Problem requirements | From the listing below, reproduce exactly the lines starting with the one with "Viewport: 616px width, 684px" and going on through the one with "Task: Uncheck the Stress CPU checkbox", both ends kept. No picture is copied.

*** Opening of Input material ***

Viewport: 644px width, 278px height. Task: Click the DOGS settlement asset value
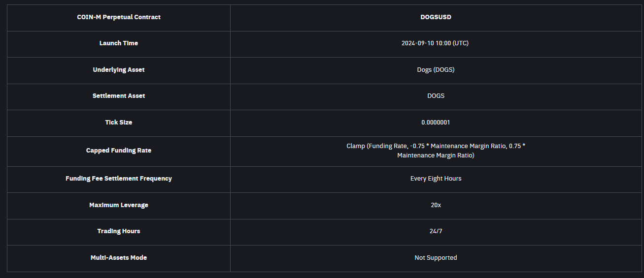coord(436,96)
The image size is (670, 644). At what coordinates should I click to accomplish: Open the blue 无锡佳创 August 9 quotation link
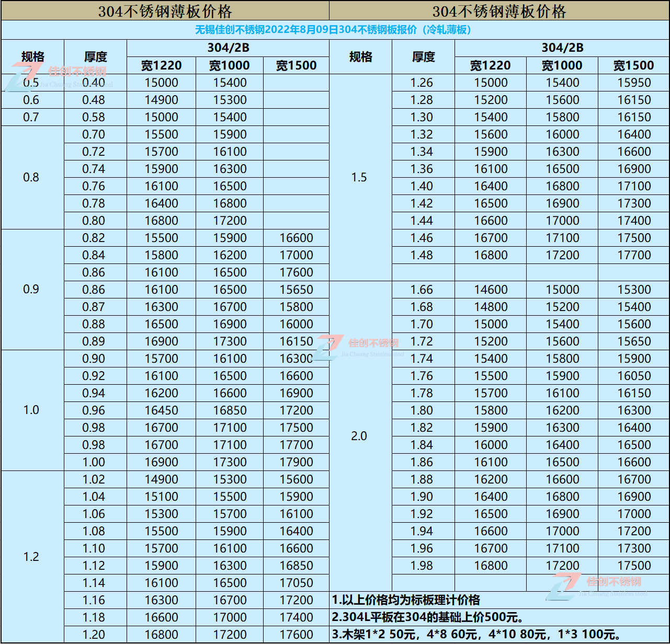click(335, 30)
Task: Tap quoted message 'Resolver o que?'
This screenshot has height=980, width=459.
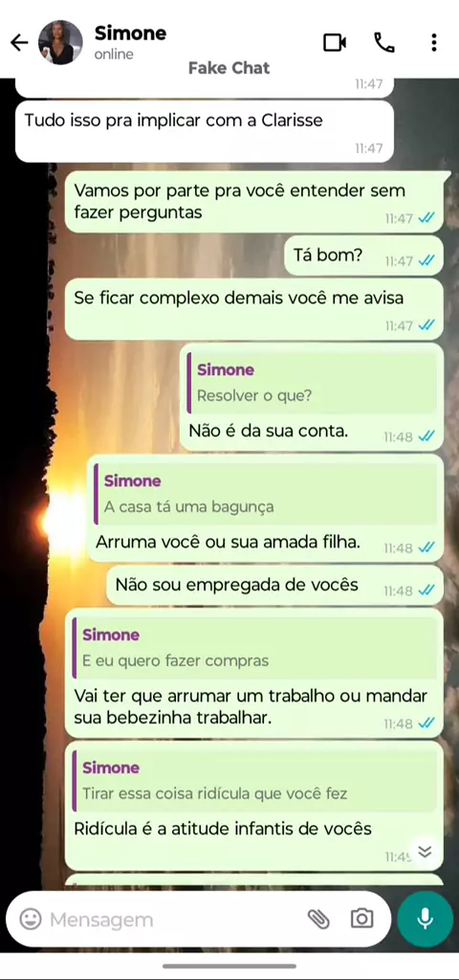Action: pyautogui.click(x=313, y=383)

*** Close of Input material ***
*** Opening of Input material ***

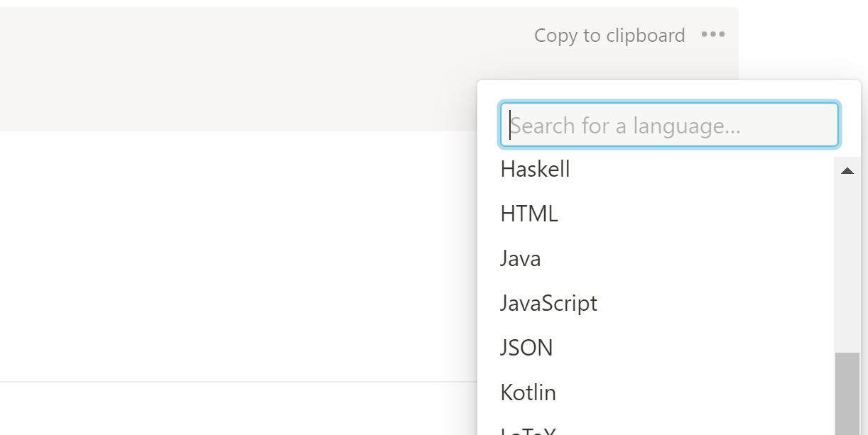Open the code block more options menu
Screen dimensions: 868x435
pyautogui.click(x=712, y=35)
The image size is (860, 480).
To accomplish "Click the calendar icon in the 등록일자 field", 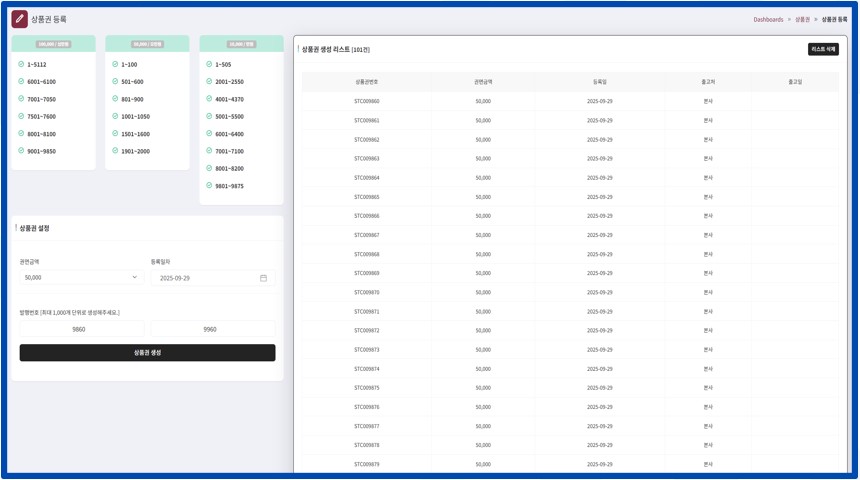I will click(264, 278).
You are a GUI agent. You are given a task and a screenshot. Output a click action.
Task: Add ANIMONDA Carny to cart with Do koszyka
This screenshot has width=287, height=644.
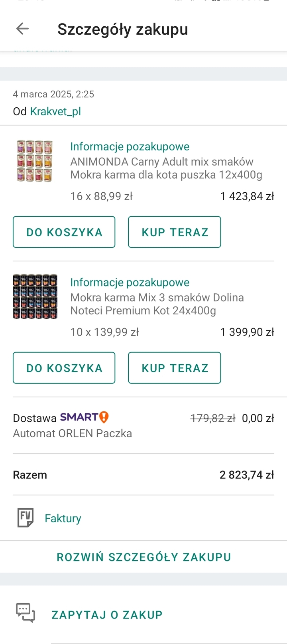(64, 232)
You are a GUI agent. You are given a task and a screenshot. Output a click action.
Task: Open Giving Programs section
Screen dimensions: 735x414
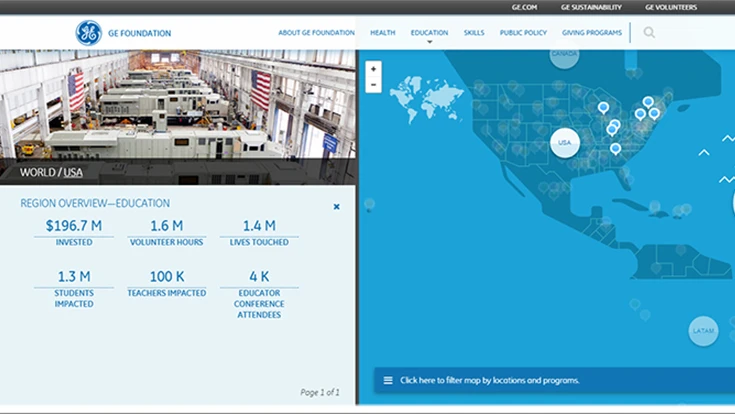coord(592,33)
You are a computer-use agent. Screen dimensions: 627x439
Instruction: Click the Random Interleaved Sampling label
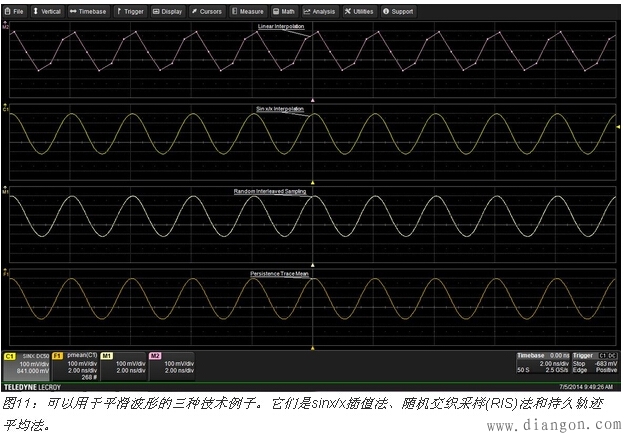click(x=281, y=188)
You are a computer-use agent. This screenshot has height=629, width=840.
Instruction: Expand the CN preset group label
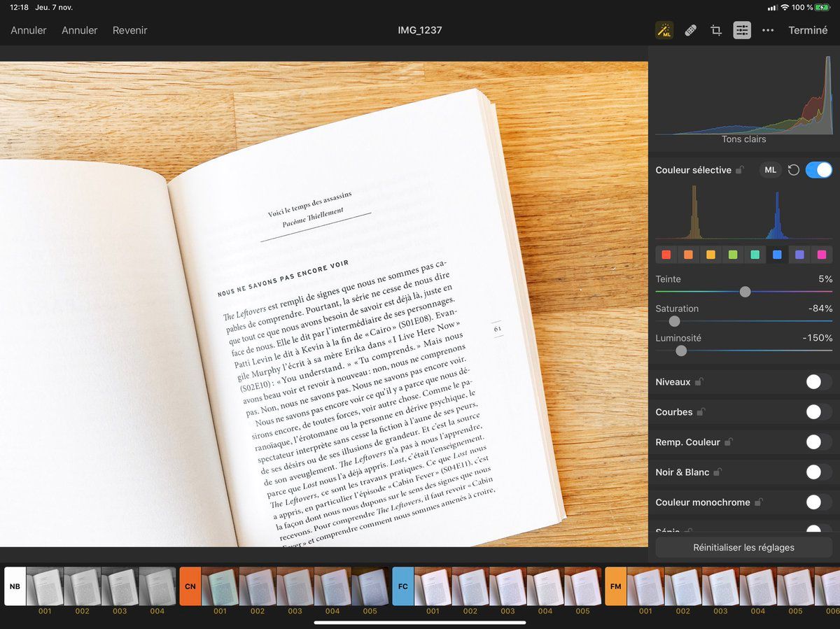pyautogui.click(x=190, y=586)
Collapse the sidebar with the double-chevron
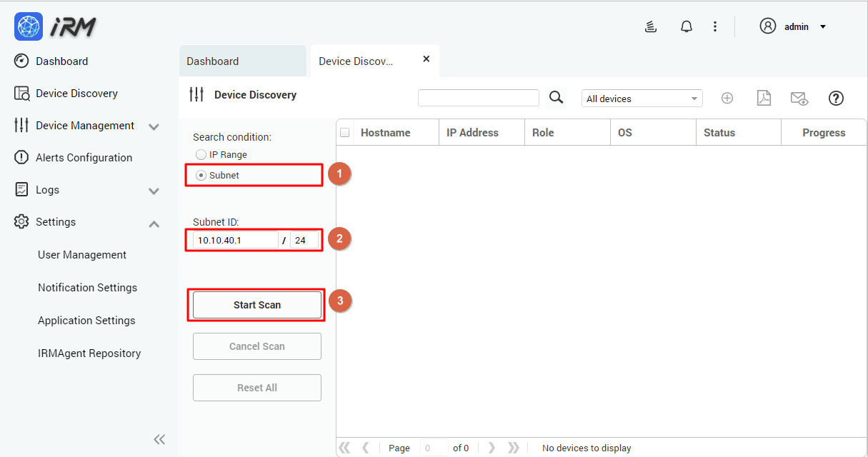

*** Close of Input material ***
*** Opening of Input material ***

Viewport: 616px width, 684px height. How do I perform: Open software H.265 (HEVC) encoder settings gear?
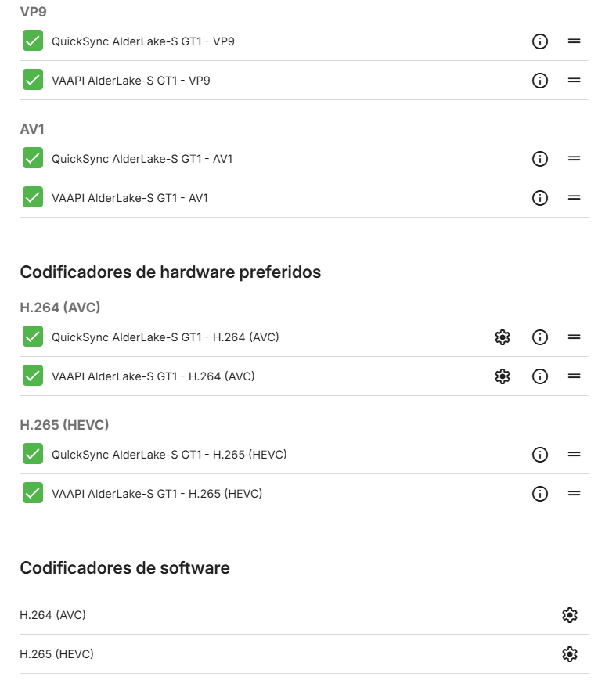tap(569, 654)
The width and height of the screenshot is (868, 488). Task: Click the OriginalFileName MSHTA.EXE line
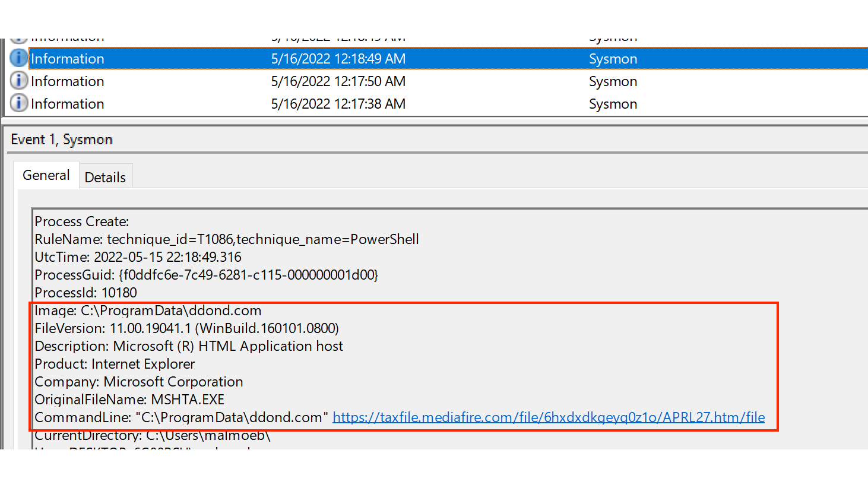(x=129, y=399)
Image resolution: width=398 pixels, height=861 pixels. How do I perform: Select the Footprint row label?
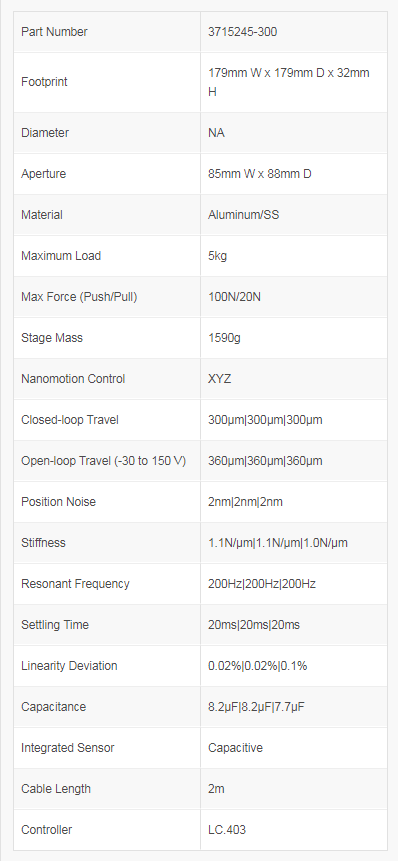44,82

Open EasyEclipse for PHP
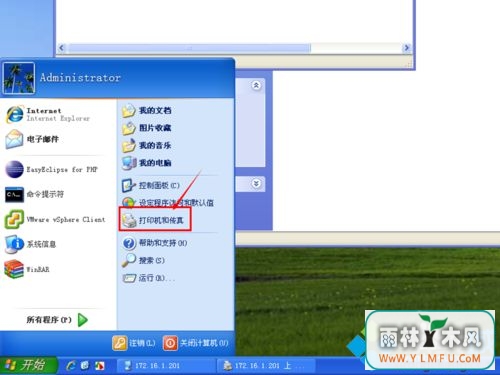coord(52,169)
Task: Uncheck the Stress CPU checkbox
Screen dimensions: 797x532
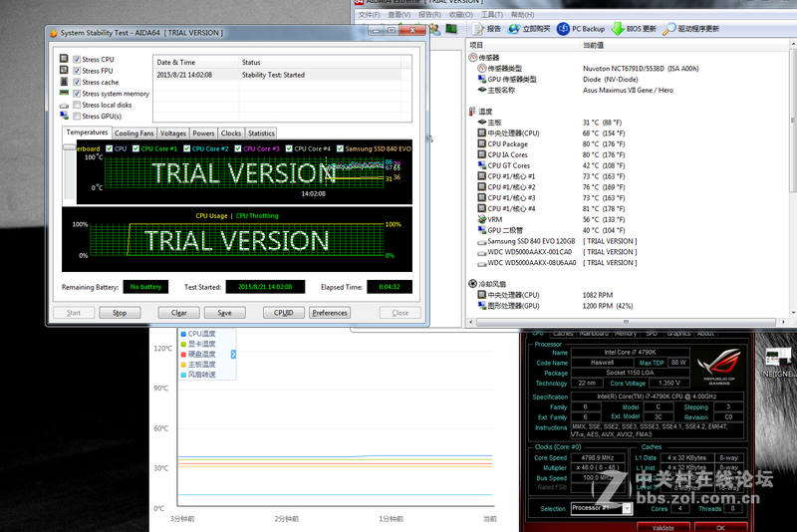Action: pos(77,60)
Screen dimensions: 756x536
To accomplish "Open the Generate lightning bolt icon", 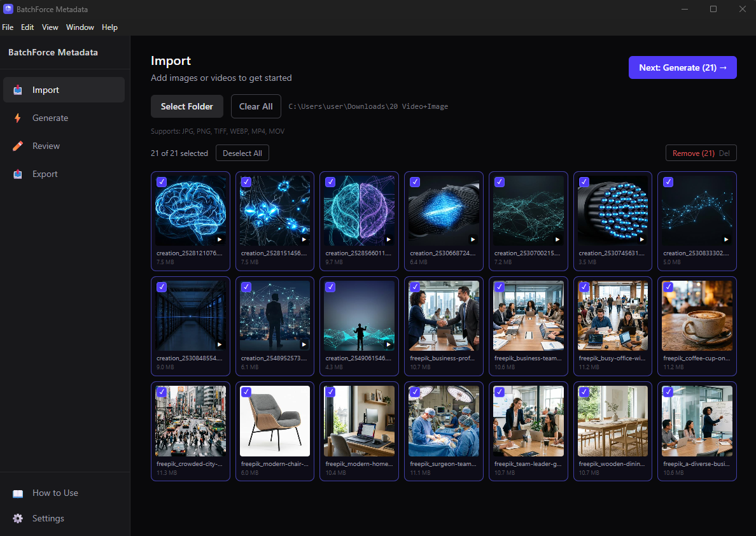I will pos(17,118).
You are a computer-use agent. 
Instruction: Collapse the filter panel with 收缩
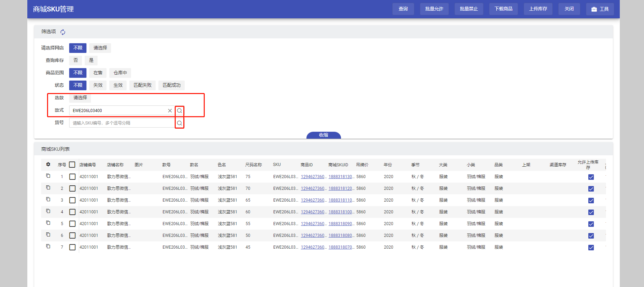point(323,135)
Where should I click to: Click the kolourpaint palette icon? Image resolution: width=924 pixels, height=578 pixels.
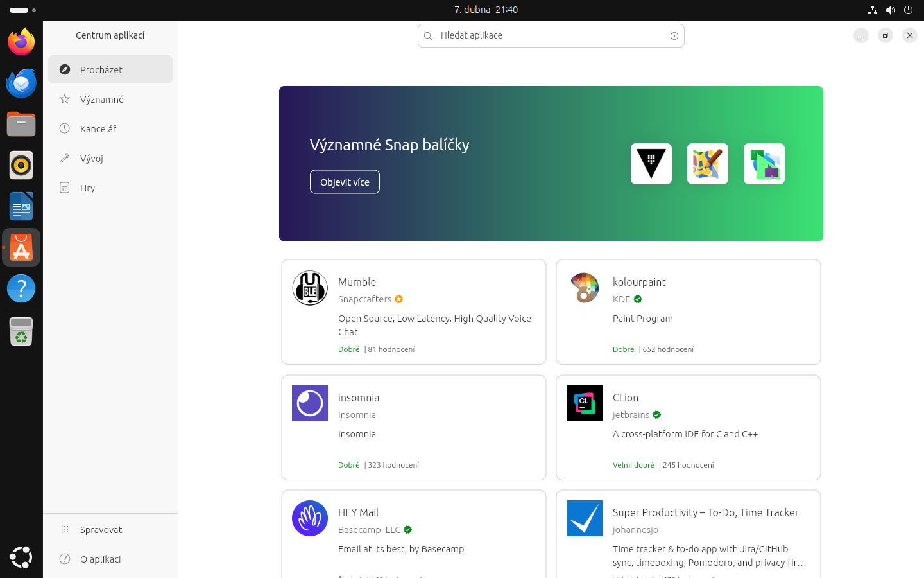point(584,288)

*** Close of Input material ***

Task result |
Viewport: 616px width, 684px height. How do I perform: Open software H.265 (HEVC) encoder settings gear?
tap(569, 654)
The width and height of the screenshot is (868, 488). Task: Click the OriginalFileName MSHTA.EXE line
(x=129, y=399)
Image resolution: width=398 pixels, height=861 pixels. How do I perform: Select the Footprint row label?
44,82

Open EasyEclipse for PHP
coord(52,169)
Task: Uncheck the Stress CPU checkbox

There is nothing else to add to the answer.